▸ Task objective: Sort through the entries below and pull out lines containing the word "will".

▸ Source data:
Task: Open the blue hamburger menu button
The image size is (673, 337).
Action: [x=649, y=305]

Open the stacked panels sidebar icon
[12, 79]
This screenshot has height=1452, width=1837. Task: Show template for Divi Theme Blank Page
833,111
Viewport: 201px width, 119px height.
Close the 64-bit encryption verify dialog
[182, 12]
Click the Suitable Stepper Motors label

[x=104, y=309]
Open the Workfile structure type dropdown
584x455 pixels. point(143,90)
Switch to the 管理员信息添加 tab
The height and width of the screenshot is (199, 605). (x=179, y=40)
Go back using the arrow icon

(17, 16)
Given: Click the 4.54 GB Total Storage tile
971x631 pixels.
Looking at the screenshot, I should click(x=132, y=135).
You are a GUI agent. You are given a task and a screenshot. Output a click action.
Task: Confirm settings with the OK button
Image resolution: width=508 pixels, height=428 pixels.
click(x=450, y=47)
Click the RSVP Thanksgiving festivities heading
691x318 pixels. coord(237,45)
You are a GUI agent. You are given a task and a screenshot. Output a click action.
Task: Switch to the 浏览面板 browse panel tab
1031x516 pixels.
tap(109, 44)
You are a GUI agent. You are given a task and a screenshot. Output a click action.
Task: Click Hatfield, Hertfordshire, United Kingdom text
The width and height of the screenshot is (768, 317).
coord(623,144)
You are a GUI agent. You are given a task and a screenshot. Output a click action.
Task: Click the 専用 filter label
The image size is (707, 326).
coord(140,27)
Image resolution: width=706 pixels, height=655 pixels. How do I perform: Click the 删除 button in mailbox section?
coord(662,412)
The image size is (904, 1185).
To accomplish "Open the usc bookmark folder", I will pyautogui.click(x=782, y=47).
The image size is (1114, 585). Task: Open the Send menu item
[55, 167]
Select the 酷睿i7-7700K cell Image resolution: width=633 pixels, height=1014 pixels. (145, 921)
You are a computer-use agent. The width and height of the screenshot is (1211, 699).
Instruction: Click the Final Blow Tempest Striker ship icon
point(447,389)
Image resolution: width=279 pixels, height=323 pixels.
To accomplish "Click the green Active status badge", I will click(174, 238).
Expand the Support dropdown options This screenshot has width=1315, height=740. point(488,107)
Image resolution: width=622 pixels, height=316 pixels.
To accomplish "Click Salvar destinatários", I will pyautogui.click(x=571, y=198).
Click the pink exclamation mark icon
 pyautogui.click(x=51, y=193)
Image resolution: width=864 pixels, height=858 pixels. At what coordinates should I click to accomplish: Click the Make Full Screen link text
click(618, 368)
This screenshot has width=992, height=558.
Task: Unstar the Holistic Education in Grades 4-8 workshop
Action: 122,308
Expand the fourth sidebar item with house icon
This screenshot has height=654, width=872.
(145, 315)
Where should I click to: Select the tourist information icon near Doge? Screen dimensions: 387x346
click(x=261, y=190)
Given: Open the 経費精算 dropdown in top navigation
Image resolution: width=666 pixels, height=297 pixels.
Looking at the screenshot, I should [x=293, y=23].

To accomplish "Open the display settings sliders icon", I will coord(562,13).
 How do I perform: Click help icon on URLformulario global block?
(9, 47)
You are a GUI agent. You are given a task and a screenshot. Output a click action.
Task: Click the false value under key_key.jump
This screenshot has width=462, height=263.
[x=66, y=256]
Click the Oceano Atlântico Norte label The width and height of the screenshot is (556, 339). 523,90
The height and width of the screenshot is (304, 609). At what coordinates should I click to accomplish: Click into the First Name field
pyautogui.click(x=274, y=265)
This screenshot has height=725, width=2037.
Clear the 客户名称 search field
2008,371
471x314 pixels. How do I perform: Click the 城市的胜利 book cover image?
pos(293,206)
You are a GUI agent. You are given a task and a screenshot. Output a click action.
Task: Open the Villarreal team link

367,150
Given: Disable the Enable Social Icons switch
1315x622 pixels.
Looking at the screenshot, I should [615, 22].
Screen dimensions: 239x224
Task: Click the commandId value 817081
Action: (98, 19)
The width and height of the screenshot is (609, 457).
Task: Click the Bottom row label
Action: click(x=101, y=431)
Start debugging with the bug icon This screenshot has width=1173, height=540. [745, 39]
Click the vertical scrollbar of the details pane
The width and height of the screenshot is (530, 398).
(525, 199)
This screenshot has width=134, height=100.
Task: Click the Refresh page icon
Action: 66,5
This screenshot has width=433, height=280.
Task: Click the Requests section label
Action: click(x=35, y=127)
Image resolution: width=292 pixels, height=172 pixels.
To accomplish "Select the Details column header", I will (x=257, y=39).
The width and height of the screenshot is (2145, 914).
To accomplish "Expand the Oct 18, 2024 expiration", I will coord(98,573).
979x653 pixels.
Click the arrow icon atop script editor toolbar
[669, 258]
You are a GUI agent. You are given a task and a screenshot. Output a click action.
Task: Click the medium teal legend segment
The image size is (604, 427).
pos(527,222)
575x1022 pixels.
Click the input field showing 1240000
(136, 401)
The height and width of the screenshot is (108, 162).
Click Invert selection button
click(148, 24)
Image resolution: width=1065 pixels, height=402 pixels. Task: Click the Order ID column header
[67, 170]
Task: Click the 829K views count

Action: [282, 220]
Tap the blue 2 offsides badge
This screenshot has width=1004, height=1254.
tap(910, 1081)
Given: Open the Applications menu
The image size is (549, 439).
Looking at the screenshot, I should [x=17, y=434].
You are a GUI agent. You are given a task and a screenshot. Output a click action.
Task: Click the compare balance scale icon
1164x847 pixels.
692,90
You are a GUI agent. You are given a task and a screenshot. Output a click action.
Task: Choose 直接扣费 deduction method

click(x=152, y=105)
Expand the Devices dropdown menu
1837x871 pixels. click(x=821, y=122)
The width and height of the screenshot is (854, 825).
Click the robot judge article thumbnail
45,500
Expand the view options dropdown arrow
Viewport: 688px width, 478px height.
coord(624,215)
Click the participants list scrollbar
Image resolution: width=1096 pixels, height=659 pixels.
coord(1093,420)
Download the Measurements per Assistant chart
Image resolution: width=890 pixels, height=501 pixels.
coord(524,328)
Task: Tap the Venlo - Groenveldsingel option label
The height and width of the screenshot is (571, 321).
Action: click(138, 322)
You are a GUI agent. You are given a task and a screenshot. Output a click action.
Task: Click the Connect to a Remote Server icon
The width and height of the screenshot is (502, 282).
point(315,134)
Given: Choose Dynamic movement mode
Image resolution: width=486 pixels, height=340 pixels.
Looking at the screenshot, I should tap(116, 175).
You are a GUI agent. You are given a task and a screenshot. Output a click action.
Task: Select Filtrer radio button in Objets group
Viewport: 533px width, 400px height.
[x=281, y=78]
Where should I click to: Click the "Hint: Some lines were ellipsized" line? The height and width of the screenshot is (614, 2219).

▸ Exercise output:
To accomplish "Open the usc bookmark folder", I will pyautogui.click(x=782, y=47).
To accomplish "Click the green Active status badge", I will click(174, 238).
To accomplish "Click Salvar destinatários", I will pyautogui.click(x=571, y=198).
To accomplish "Open the display settings sliders icon", I will coord(562,13).
To accomplish "Select the Details column header", I will (x=257, y=39).
To accomplish "Expand the Oct 18, 2024 expiration", I will coord(98,573).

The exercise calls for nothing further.